• **Goals**:
(A) Please translate this sentence from the zookeeper connections thread into Spanish: "The problem with several thousand connections to zookeeper is mainly the long lived sessions causing overhead on zookeeper."
(B) Rewrite the zookeeper connections thread from "On Tue, Jan" to "number of reasons.", swapping "zillions" for "thousands".
(C) According to the zookeeper connections thread, since which version has the producer been zookeeper free?

• **Excerpt provided**:

○ ○ ○ ○ ○

+1  to zk bootstrap + close as an option at least

On Tue, Jan 28, 2014 at 10:09 AM, Neha Narkhede <neha.narkh...@gmail.com>wrote:

> >> The producer since 0.8 is actually zookeeper free, so this is not new to
> this client it is true for the current client as well. Our experience was
> that direct zookeeper connections from zillions of producers wasn't a good
> idea for a number of reasons.
>
> The problem with several thousand connections to zookeeper is mainly the
> long lived sessions causing overhead on zookeeper.
> This further degrades zookeeper performance causing it to be flaky and
> expire sessions/disconnect clients and so on. That being said,
> I don't see why we can't use zookeeper *just* for the bootstrap on client
> startup and close the connection right after the bootstrap is done.

○ ○ ○ ○ ○

(Records from a pointing dataset)
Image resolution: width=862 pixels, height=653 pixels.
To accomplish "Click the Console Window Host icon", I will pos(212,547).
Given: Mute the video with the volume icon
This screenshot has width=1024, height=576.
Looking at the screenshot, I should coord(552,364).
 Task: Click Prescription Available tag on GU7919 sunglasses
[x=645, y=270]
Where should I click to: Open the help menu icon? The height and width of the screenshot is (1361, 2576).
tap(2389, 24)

○ ○ ○ ○ ○

• **Answer list**:
(A) El problema de tener varios miles de conexiones a zookeeper radica principalmente en las sesiones de larga duración, que generan sobrecarga en zookeeper.

(B)
On Tue, Jan 28, 2014 at 10:09 AM, Neha Narkhede <neha.narkh...@gmail.com>wrote:

> >> The producer since 0.8 is actually zookeeper free, so this is not new to
> this client it is true for the current client as well. Our experience was
> that direct zookeeper connections from thousands of producers wasn't a good
> idea for a number of reasons.

(C) Since 0.8.